TEKS HASIL EKSTRAKSI:
“Jika memang ingin menjadi penulis. Menulislah. Tak perlu memikirkan
tulisanmu itu bagus atau tidak, sesuai aturan kepenulisan atau tidak, yang
penting menulis saja, setelah karya selesai baru kita mempertimbangkan naskah
kita.”
Banyak
yang bilang menulis itu gampang, dan semua orang bisa menulis. Makanya
terkadang ada orang yang kadang merendahkan penulis, dan tidak menghargai
bagaimana perjuangan seorang penulis dari mulai menulis naskah hingga ending,
menemukan jodoh naskahnya, dan yang terakhir siapa yang akan menerbitkan
naskahnya. Kalau saja orang-orang yang bilang menulis dan menerbitkan buku itu
gampang, ketika dia terjun ke dunia kepenulisan, mereka baru akan sadar
bagaimana rasanya berjuang!
Aku hobi menulis sejak duduk di
bangku SD, namun kembali menulis pertengahan tahun 2012. Saat itu aku hanya
iseng menulis karena memang sedang cuti kuliah, dan belum mendapatkan
pekerjaan, aku memutuskan cuti karena sedang mencari uang untuk biaya kuliahku.
Akhirnya aku memilih untuk menulis. Tahukah kalian saat aku mulai menulis, aku
sampai mendengus kesal gara-gara tulisanku seperti karangan SD. Selesai
menyelesaikan karya dengan jumlah halaman lima puluh saja, aku menghabiskan
waktu dua bulan. Aih, lama sekali bukan?
Saat itu aku mencoba searching
tentang penerbit di Mbah Google. Mataku membulat ketika membaca persyaratan
naskah minimal 100 halaman. Gubrakk!!

Baris tentang lokasi kemunculan target
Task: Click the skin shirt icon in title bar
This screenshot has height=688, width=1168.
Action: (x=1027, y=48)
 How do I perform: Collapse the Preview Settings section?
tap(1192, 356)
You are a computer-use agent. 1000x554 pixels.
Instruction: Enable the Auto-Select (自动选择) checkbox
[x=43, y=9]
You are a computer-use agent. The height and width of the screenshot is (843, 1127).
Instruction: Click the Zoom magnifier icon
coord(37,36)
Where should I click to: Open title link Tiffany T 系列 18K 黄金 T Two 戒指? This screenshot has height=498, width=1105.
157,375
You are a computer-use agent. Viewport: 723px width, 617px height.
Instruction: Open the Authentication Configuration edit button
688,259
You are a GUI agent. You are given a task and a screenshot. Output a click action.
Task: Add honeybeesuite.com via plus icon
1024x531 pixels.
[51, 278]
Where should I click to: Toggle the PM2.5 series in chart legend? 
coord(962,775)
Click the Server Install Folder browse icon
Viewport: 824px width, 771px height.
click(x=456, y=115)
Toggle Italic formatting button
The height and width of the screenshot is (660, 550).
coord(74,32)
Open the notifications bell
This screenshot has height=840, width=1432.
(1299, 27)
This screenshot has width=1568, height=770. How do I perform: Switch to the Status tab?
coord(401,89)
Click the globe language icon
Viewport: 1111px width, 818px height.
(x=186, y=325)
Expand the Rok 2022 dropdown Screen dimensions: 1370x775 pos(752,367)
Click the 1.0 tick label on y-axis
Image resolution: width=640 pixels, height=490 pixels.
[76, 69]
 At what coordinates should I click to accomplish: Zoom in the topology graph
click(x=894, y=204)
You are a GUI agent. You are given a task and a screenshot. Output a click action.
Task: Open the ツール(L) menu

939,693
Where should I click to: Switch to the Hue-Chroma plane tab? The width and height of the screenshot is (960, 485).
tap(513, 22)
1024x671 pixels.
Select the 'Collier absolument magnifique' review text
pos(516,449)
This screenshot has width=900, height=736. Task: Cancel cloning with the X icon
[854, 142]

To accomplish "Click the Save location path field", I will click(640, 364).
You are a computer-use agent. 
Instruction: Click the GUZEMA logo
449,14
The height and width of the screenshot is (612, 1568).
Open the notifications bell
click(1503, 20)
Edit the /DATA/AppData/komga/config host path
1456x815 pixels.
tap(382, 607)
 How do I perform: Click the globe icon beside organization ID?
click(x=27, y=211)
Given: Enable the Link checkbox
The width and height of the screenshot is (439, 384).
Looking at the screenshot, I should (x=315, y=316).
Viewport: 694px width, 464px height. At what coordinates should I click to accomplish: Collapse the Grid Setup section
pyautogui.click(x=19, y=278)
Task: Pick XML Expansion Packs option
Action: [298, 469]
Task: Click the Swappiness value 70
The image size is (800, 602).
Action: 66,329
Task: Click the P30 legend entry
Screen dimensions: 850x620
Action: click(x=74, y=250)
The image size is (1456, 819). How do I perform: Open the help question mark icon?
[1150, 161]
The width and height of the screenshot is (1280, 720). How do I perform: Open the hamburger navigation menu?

DAFTAR TUGAS:
1. Salin persis bagian teks tentang pengalaman menulis, dari "Aku hobi menulis" sampai "lama sekali bukan?".
2. Dalam teks tentang pengalaman menulis, berapa lama waktu yang dihabiskan untuk menyelesaikan karya setebal lima puluh halaman?
3. Teruskan teks tentang pengalaman menulis, mulai setelah kalimat terakhir yang tercantum.

HASIL TUGAS:
1.
Aku hobi menulis sejak duduk di
bangku SD, namun kembali menulis pertengahan tahun 2012. Saat itu aku hanya
iseng menulis karena memang sedang cuti kuliah, dan belum mendapatkan
pekerjaan, aku memutuskan cuti karena sedang mencari uang untuk biaya kuliahku.
Akhirnya aku memilih untuk menulis. Tahukah kalian saat aku mulai menulis, aku
sampai mendengus kesal gara-gara tulisanku seperti karangan SD. Selesai
menyelesaikan karya dengan jumlah halaman lima puluh saja, aku menghabiskan
waktu dua bulan. Aih, lama sekali bukan?

2. Dua bulan.

3.
Berarti aku harus menambah lima
puluh halaman lagi agar bisa dikirim ke penerbit. Saat itu aku sama sekali belum
punya teman
yang hobi menulis juga. Disaat aku ingin sharing, aku hanya bisa gigit jari. Huft!
Seiring berjalannya waktu, ketika
aku berjuang menambah lima puluh halaman lagi, Tuhan memberikanku banyak teman
yang hobi menulis walau hanya lewat dunia maya. Banyak ilmu yang kudapat dari
mereka, bahkan penulis terkenal pun sama sekali tidak sombong dan masih mau
membagi ilmunya.
Salah satu nasihat yang kuingat
adalah, “Jika memang ingin menjadi penulis, menulislah, tak perlu memikirkan
tulisanmu itu bagus atau tidak, sesuai aturan kepenulisan atau tidak, yang
penting menulis saja, setelah karya selesai baru kita mempertimbangkan naskah
kita.”
Percayakah kalian, aku menulis
sampai kepalaku pening, semalaman begadang dan sampai sakit. Ternyata menulis
itu bisa menghipnotis penulisnya masuk dalam kisah yang dibuatnya sendiri. Oke, mungkin kalian
bilang aku berlebihan, tapi pasti kalian pernah kan tersenyum bahkan tertawa
sendiri seperti orang gila dan menangis karena cerita yang kita buat
menyedihkan. Aih, itulah yang aku rasakan. Ternyata aku baru tahu menulis itu
seperti apa, aku sempat menyerah tidak mau menyelesaikan naskahku. Tapi, karena semangat dari para sahabatku,
akhirnya aku bisa menyelesaikan karyaku.
Mungkin ada beberapa di antara
kalian, yang orang tuanya tidak setuju kalian menulis, jujur saja dulu ayahku mengatakan
padaku seperti ini, “kamu ini aneh-aneh saja nulis novel, gak ada manfaatnya!” rasanya, saat itu aku
ingin marah dan membentak ayahku, tapi kubalas dengan senyum manisku, aku hanya
perlu membuktikan kalau aku bisa. Ya, hanya itu!
Setelah karyaku selesai dan ternyata
malah kebablasan jadi 138 halaman, aku pun meminta beberapa temanku membaca
karyaku. Saat itu aku mengirimkannya lewat e-mail ke sepuluh temanku. Tapi
hanya ada beberapa yang memberikan komentar, aku merasakan resah yang luar
biasa menunggu jawaban dari teman-temanku. Takut-takut kalau mereka tidak akan
suka dengan cerita yang kubuat.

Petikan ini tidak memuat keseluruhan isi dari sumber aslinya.